=== Excerpted text ===
--- START ---
Invisible film and damage response: eye-opening research into the cornea


By LabOnline Staff
Monday, 15 August, 2016


Cornea implanted film

Two groups of Australian scientists have announced separate studies into the cornea, bringing hope to the millions of people suffering from visual impairment worldwide.

The cornea — the transparent layer at the front of the eye — must remain thin in order to stay healthy. A layer of specialised cells (corneal endothelial cells) on its inner surface maintains the cornea’s moistness by ‘pumping’ water out of it. However, trauma, disease and ageing can reduce the numbers of these cells, eventually causing the cornea to become swollen and cloudy.

Researchers at Sydney’s Centenary Institute, led by Dr Guy Lyons, have identified that the damaged cells in the centre of the cornea are shed into the tear fluid. New cells are then made at the edge of the cornea and later migrate to the centre to replace the shed cells.
--- END ---
=== Things to do ===
**1)** In the cornea article, what factors are named as able to reduce the number of corneal endothelial cells? List every one.
**2)** Write out a passage of the cornea article word for word, beginning at the words "Cornea implanted film" and stopping after "the shed cells.".
**3)** Extend the cornea article by continuing on from its last sentence.
The rows that come next aren't needed for this work.

=== Entries supplied ===
--- START ---
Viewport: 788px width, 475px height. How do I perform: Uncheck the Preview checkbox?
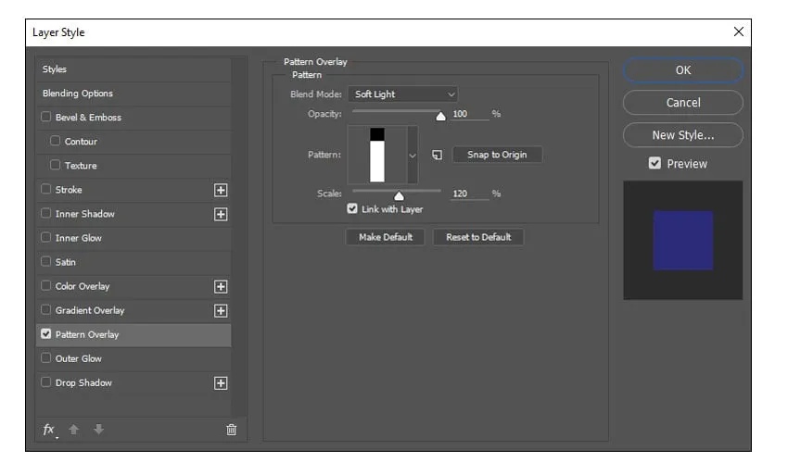pos(655,164)
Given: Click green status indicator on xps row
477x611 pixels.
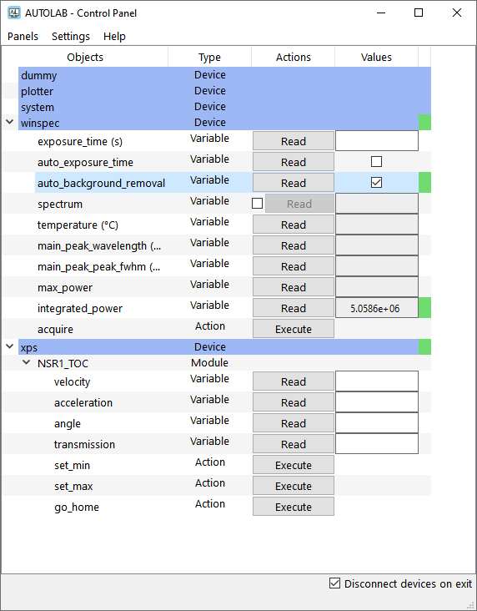Looking at the screenshot, I should click(424, 346).
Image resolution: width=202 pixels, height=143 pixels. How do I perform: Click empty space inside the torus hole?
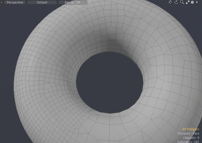pyautogui.click(x=110, y=83)
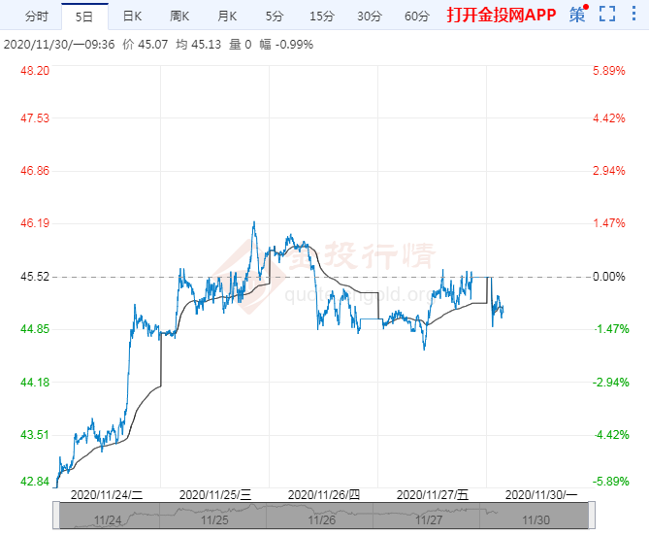Switch to the 60分 interval tab
This screenshot has height=535, width=649.
click(x=416, y=16)
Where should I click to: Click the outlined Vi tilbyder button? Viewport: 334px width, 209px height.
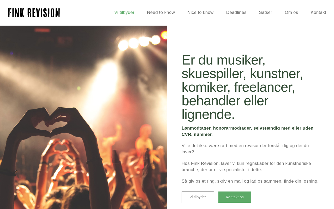tap(198, 197)
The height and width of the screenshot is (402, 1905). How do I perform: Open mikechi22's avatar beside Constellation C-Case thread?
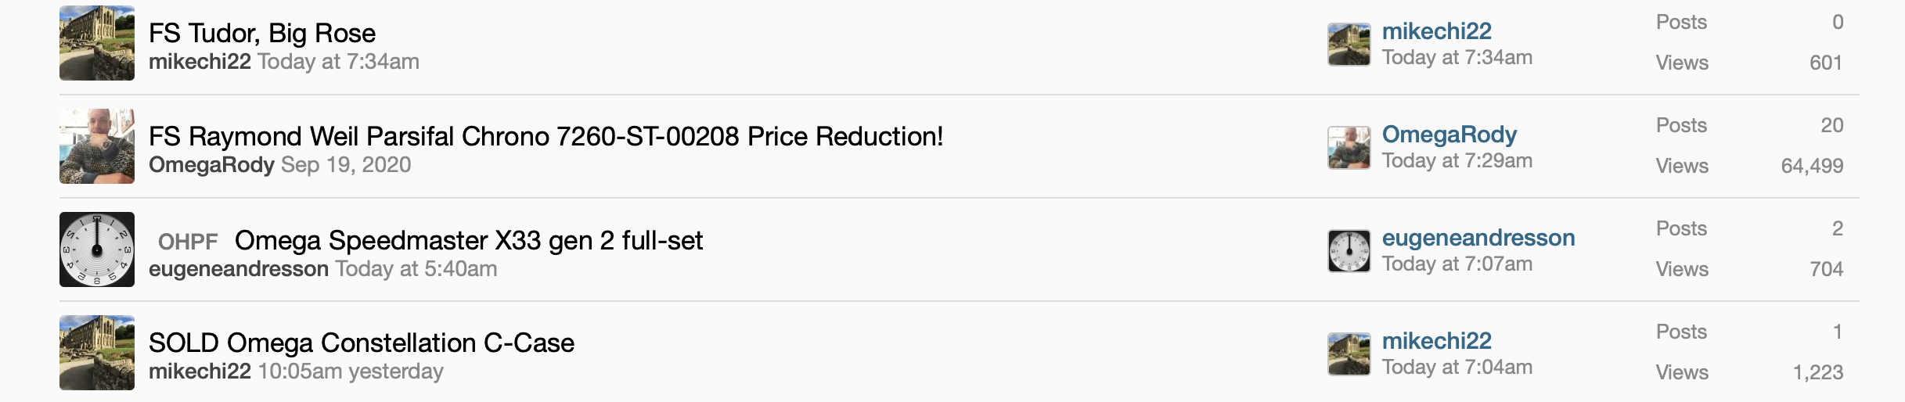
--- END ---
=== Answers to this exercise ===
**1)** Trauma, disease, ageing

**2)**
Cornea implanted film

Two groups of Australian scientists have announced separate studies into the cornea, bringing hope to the millions of people suffering from visual impairment worldwide.

The cornea — the transparent layer at the front of the eye — must remain thin in order to stay healthy. A layer of specialised cells (corneal endothelial cells) on its inner surface maintains the cornea’s moistness by ‘pumping’ water out of it. However, trauma, disease and ageing can reduce the numbers of these cells, eventually causing the cornea to become swollen and cloudy.

Researchers at Sydney’s Centenary Institute, led by Dr Guy Lyons, have identified that the damaged cells in the centre of the cornea are shed into the tear fluid. New cells are then made at the edge of the cornea and later migrate to the centre to replace the shed cells.

**3)**
The study has shown that the mechanism that drives this migration to the centre is very simple, not requiring interactions with other cells in the eye. Dr Lyons said this research, published in the journal Nature Communications, could assist in designing new treatments to repair eye damage that the body would otherwise be unable to.

“If we can understand what makes the healthy cells migrate and proliferate to replenish the damaged tissue, we might be able to design treatments to repair the damage,” said Dr Lyons.

As corneal endothelial cells cannot regenerate themselves, the only treatment currently available requires donor corneas to be transplanted into the patient’s eyes. But the transplant process damages some corneal endothelial cells, and the donor cornea may still be rejected by the patient’s immune system.

Now, a research team led by the University of Melbourne has come up with an alternative solution — growing corneal cells on a layer of synthetic film that can be implanted in the eye.

“The hydrogel film we have developed allows us to grow a layer of corneal cells in the laboratory,” said researcher Berkay Ozcelik. “Then, we can implant that film on the inner surface of a patient’s cornea, within the eye, via a very small incision.”

Ozcelik developed the synthetic film at the University of Melbourne’s Polymer Science Group, working with the Centre for Eye Research Australia. Thinner than a human hair (50 µm), the film is perfectly transparent when implanted.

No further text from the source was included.